Prompt: Report only the number of lines below in which the string "screenshot" appears.

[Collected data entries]
=== Begin Enclosure ===
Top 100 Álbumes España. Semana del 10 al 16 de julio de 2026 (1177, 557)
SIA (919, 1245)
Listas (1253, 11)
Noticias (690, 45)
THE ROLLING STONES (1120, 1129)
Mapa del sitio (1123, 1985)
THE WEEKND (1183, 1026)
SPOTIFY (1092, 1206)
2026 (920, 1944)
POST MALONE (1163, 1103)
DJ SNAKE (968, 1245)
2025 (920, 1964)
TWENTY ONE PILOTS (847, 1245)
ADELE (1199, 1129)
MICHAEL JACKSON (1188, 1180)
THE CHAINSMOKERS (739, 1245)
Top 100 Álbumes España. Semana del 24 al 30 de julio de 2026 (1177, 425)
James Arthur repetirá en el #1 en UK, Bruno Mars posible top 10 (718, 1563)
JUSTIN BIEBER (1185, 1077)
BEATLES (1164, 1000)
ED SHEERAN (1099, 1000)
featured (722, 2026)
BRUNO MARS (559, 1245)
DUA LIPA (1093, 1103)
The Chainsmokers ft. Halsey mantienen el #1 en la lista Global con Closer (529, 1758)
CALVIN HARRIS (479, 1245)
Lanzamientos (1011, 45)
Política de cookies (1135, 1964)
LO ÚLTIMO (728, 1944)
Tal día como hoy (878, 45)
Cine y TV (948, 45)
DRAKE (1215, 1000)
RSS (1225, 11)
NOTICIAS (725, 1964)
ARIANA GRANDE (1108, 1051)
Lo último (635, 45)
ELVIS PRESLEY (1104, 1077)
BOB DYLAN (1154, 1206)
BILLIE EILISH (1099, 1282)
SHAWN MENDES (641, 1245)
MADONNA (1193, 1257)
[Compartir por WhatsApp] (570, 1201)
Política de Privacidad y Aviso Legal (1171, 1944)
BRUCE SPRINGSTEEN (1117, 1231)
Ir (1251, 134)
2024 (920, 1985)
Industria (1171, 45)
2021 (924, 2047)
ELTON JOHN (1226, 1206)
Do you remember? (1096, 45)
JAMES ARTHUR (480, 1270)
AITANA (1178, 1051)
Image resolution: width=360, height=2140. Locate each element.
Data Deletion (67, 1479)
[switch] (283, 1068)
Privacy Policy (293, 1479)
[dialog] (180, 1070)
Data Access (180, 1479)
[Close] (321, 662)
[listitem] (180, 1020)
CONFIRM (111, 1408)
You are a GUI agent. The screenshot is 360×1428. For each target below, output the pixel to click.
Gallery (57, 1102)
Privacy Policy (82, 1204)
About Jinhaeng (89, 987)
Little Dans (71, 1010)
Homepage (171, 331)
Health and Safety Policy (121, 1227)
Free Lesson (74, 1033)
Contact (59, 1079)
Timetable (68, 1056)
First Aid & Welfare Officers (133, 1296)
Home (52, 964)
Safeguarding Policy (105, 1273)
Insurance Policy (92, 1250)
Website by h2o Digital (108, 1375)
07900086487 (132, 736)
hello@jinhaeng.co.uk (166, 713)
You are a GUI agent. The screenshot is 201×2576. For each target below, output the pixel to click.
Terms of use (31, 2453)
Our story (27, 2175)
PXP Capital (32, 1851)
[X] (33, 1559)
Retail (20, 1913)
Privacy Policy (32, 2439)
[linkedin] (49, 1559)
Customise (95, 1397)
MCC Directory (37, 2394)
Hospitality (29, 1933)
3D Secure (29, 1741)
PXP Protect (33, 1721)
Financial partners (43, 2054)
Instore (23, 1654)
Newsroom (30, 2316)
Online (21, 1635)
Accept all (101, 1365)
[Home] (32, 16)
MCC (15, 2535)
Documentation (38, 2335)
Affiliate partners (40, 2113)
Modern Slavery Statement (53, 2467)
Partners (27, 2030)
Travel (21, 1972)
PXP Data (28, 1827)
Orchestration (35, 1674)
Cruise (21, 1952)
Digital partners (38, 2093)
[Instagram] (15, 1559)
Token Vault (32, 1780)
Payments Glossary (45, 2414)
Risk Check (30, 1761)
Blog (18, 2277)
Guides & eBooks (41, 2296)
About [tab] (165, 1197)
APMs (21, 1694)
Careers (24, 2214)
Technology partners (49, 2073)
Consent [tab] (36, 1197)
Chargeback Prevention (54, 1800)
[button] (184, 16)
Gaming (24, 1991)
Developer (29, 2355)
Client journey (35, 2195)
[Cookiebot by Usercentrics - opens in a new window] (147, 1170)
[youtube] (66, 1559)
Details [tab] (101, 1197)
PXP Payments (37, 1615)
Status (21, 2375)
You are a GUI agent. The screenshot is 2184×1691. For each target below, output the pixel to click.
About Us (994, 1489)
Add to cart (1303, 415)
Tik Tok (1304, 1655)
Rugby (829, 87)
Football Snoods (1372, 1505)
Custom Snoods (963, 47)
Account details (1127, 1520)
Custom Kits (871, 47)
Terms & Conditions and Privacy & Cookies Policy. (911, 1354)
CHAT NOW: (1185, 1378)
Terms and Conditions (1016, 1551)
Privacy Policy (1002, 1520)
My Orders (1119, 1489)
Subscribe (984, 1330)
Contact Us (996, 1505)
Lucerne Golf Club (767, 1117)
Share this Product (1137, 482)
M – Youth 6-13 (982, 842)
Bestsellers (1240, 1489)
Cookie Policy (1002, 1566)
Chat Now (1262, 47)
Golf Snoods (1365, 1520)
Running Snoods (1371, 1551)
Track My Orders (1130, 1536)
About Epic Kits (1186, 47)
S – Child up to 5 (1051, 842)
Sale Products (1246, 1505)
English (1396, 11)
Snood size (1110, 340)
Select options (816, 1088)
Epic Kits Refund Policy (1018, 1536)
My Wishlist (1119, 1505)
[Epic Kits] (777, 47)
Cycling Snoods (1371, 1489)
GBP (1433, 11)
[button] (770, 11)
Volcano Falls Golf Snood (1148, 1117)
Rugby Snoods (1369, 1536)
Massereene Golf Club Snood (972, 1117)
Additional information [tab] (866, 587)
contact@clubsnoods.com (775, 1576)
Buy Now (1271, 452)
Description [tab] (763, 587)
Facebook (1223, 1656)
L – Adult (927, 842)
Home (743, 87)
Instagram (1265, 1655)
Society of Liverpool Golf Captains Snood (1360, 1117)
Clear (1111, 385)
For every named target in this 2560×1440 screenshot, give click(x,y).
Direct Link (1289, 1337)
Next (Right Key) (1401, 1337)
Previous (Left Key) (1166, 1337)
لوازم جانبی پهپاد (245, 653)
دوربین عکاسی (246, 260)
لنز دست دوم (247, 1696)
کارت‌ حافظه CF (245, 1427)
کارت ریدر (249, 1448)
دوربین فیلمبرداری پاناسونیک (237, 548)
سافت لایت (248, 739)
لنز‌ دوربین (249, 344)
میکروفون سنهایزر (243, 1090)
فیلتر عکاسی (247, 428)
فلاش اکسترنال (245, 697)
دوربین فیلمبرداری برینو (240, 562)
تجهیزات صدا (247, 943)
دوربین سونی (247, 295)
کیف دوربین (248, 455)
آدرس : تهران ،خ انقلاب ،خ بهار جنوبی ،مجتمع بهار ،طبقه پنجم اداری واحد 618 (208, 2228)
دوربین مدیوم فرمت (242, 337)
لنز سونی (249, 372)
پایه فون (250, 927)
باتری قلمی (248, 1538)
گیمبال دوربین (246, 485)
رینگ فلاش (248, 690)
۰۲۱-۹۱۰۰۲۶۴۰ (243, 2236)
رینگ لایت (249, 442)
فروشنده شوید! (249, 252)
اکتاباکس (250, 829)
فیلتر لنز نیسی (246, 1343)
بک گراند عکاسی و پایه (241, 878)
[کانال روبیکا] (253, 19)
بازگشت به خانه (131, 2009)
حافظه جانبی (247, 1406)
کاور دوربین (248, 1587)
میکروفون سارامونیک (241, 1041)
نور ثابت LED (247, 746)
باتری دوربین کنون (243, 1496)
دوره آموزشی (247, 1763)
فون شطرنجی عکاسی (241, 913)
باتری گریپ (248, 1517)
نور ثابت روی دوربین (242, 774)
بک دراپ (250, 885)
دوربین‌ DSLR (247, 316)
=== End Enclosure ===
Worked solution: 4